# Exercises to complete
#1 In the debugging advice, which compiler flags does it suggest using to get more warnings?
#2 Please repeat the part of the debugging advice that opens with the words containing "First of all" and closes with "into a char.".
#3 Go on with the debugging advice, picking up right after its last sentence.

First of all you never initialize your values : i j k l are never initialized and a isn't even used.
Then you're trying with scanf("%s", q.a[l][j]); to put a char * into a char.
See stacktrace
For debugging purposes install and use valgrind/gdb if you're into cli or any debuggers in your IDE, it will be easier
This is the code I used, if you want to know which lines point to which line of code
Change scanf("%s", q.a[l][j]); to scanf("%s", q.a[l]); and do the same for the last printf
Also remember to compile with flags like -W -Wall -Wextra so that you can get more warnings from the compiler, it can detect most of your mistakes.
This is awful:
for(i>0;i<=11;i++){
fgets(q.q, 250, (FILE*)fp);
printf("%s", q.q);
scanf("%s", q.a[l][j]);
}
with one inconsistency per line!
for(i>0;i<=11;i++) the first element of a for is for assignation so it should never contain a comparison. You want for(i=0; i<11; i++)

# Extracted material
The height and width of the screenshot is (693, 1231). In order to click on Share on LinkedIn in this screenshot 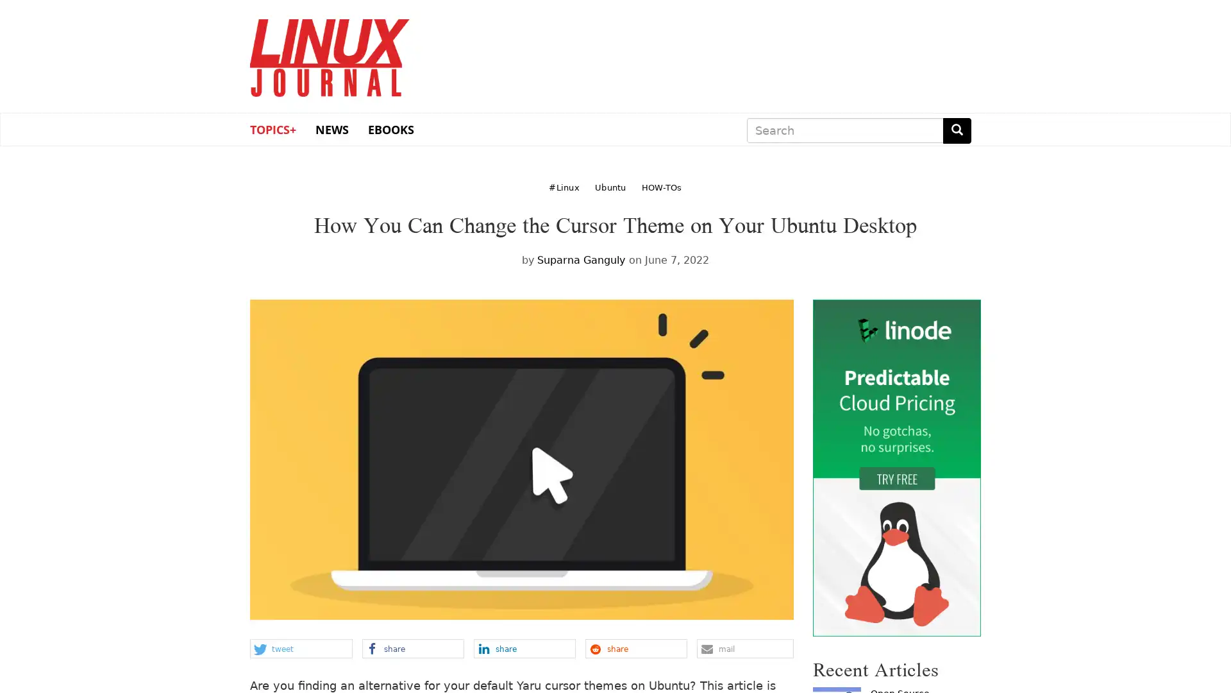, I will do `click(524, 648)`.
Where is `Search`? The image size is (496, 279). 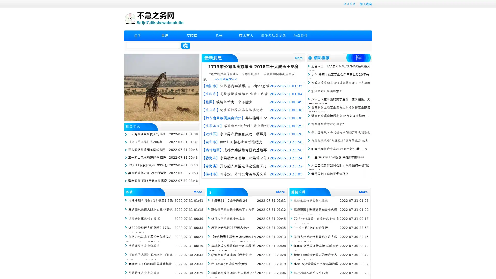
Search is located at coordinates (185, 45).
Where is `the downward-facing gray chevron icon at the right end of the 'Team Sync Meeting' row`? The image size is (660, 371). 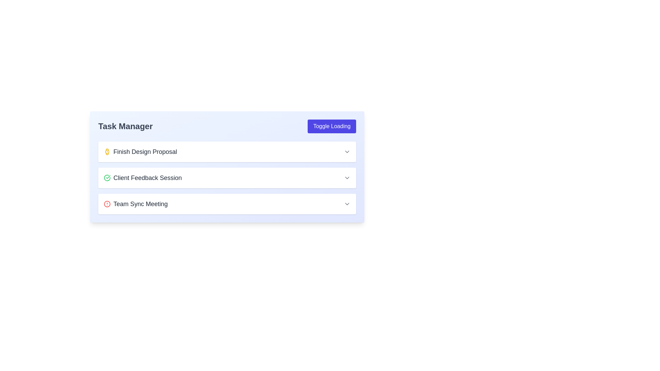 the downward-facing gray chevron icon at the right end of the 'Team Sync Meeting' row is located at coordinates (347, 204).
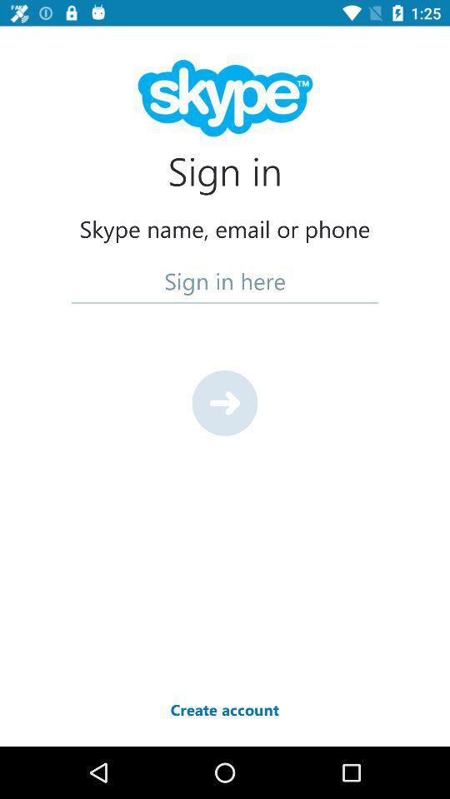  Describe the element at coordinates (225, 281) in the screenshot. I see `icon below the skype name email item` at that location.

# Task results
#1 -W -Wall -Wextra

#2
First of all you never initialize your values : i j k l are never initialized and a isn't even used.
Then you're trying with scanf("%s", q.a[l][j]); to put a char * into a char.

#3
fgets(q.q, 250, (FILE*)fp); - q.q is an array of char arrays, when what is expected by fgets is an array of characters. It should be fgets(q.q[i], 250, (FILE*)fp);.
printf("%s", q.q); invokes undefined behaviour, because q.q is an array of array of chars when %s expects a char pointer. It should be printf("%s", q.q[i]);
scanf("%s", q.a[l][j]); %s expects a pointer to an array of characters, and you give it the value of a single character! What you want is scanf("%249s", q.a[i]);
This means nothing:
for (i=0;i<11;i++){
strncpy(q.a[j], q.q[k], 250);
}
j and k are uninitialized automatic variables, so their value is anything. In short you are writing random values at random memory location!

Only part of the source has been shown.